### WHAT TO PRODUCE
The stretch wanted below opens at the line containing "Instruction: Open the readme.txt file" and closes at the line containing "Task: Open the 뮤직비디오 video icon". Please return it exactly, with no other lines.

### RECORDED INFORMATION

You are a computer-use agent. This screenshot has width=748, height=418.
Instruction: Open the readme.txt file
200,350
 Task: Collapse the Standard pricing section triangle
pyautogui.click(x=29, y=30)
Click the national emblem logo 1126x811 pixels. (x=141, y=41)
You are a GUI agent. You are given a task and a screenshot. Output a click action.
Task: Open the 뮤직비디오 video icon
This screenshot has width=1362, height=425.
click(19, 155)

---

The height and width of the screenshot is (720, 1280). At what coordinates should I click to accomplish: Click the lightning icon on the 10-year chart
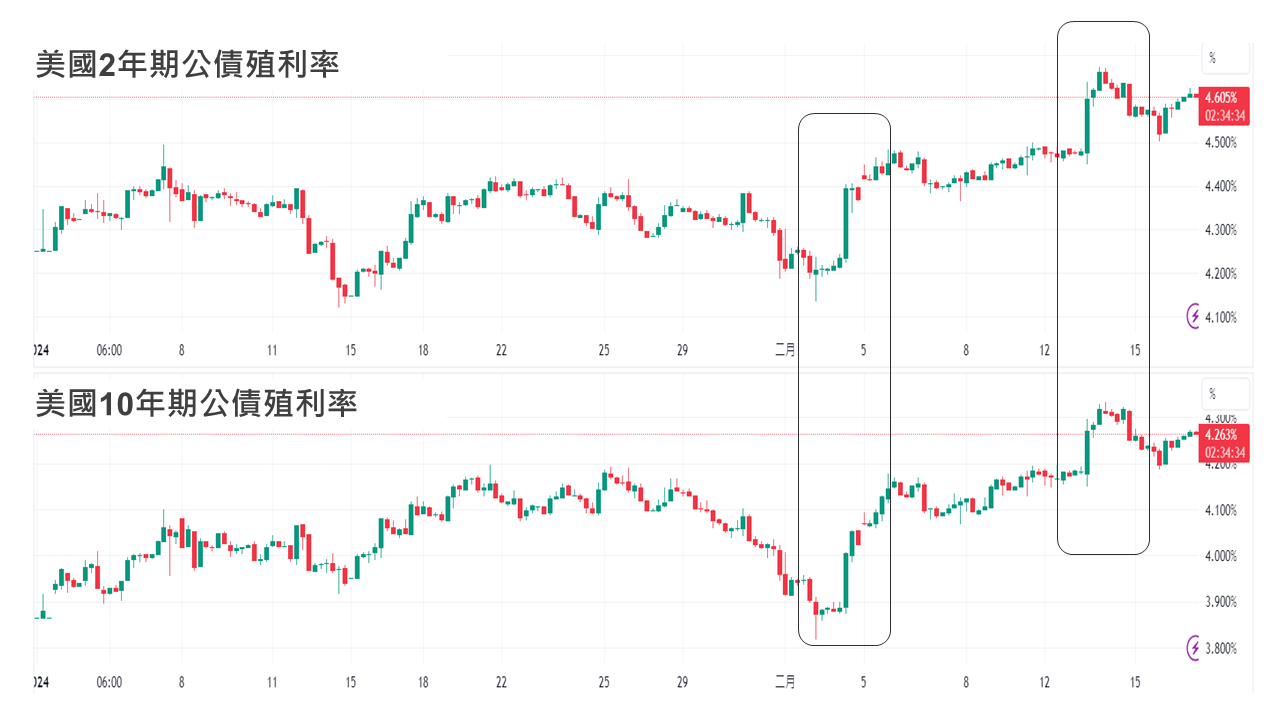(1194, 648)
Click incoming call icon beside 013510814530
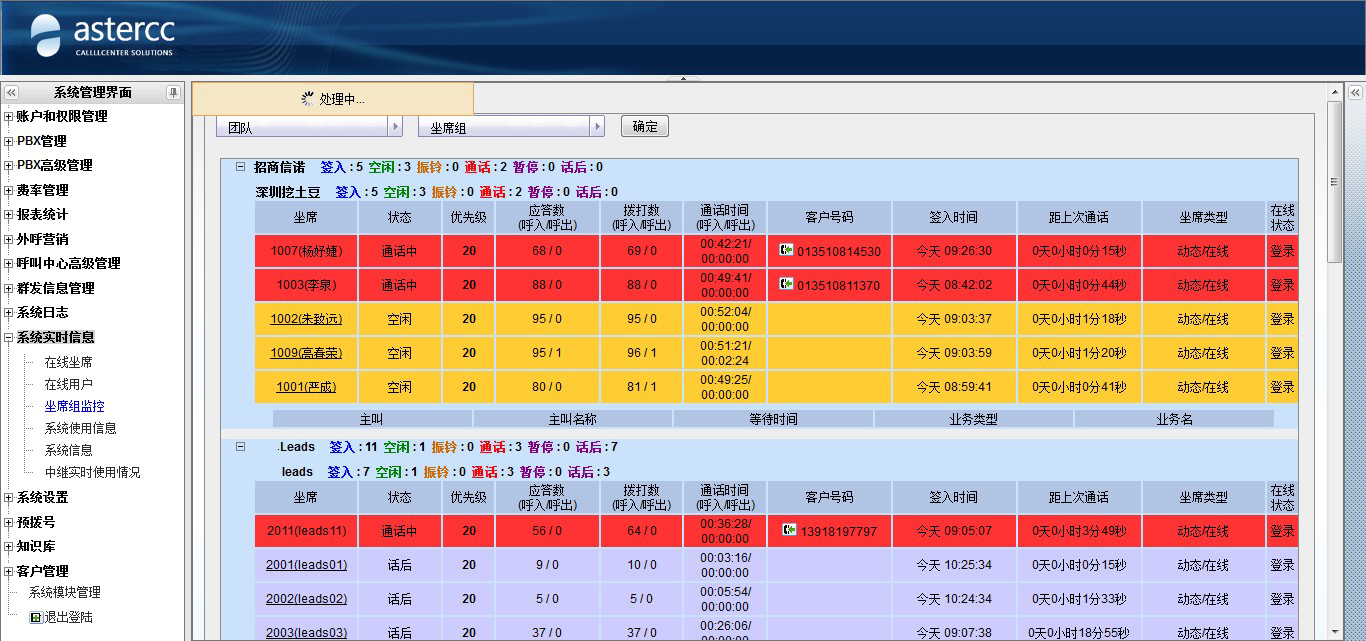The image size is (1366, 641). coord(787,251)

==

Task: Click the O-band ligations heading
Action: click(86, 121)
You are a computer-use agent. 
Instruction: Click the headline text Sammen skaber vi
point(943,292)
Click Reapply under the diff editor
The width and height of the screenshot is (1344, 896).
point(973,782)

### OUTPUT OF THE TASK
Instruction: Open the readme.txt file
200,350
 Task: Collapse the Standard pricing section triangle
pyautogui.click(x=29, y=30)
Click the national emblem logo 1126x811 pixels. (x=141, y=41)
You are a GUI agent. You are given a task and a screenshot. Output a click action.
Task: Open the 뮤직비디오 video icon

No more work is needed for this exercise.